Aluna tersenyum seraya membalas tatapan Nando dengan lekat. Dia sangat suka saat Nando berbicara seperti ini padanya. Desiran hangat itu kembali menjalar ke seluruh tubuhnya. Terkadang dia tak ingin berlebihan tetapi bagaimana dia bisa mnegendalikan pesaraannya jika Nando selalu bersikap begini padanya.

“Iya, nanti kalo gue capek, gue gangguin lo aja,” kata Aluna seraya tertawa pelan.
Nando pun ikut tertawa. “Iya, gue seneng, kok, diganggu sama lo.”
“Aneh.” Aluna menggeleng-gelengkan kepalanya.

“Oh, iya, nih, gue beli makanan tadi di kantin,” kata Nando seraya memberikan kantong plastik berwarna putih pada Aluna yang dibawanya tadi dan dia letakkan dia atas meja. “Gue tahu lo belum makan pasti.” Nando melanjutkan ucapannya lagi.

“Makasih,” ujar Aluna tersenyum senang sambil membuka tempat makan yang berada di dalam kantong plastik yang diberikan Nando.

“Lo udah makan?” tanya Aluna sembari memasukkan sesendok nasi itu ke dalam mulutnya.

Nando tersenyum melihat Aluna makan begitu dengan lahap. “Gue kenyang kalo lo kenyang, Lun.”

“Benci gue dengernya. Gak ada istilah kaya gitu!” kata Aluna lalu menyodorkan tempat makannya pada Nando. “Nih, lo ikut makan sekalian suapin gue!” kata Aluna lagi.

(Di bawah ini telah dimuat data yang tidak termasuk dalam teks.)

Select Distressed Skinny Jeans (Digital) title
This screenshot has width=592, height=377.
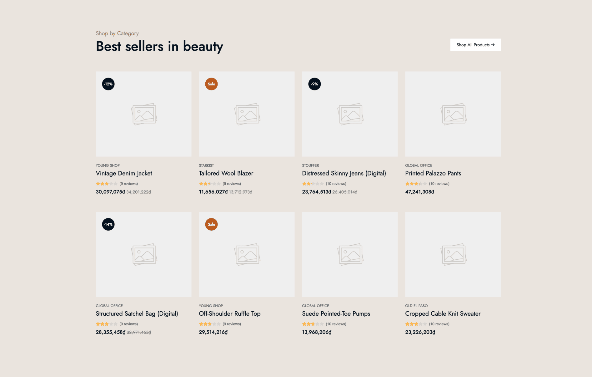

“Dih, manja banget lo. Bilang aja lo ketagihan karena pernah gue suapin, kan?” goda Nando membuat Aluna memutar kedua bola matanya.

“Lo suudzon banget jadi manusia. “ Aluna menghela napasnya sejenak. “Maksud gue itu lo nyuapin gue biar gue bisa sekalian nulis ini jurnal. Bu Rani minta hari ini selesai soalnya.”

“Tugas kalian?” tanya Nando mengerutkan dahinya.

Aluna menggeleng. “Enggak. Ini buat praktikum anak kelas 10 kayanya.”
Mendengar itu Nando pun langsung mengambil alih sendok dan menyuapi gadis itu makan. Ya, setidaknya inilah yang bisa dia lakukan untuk membantu Aluna.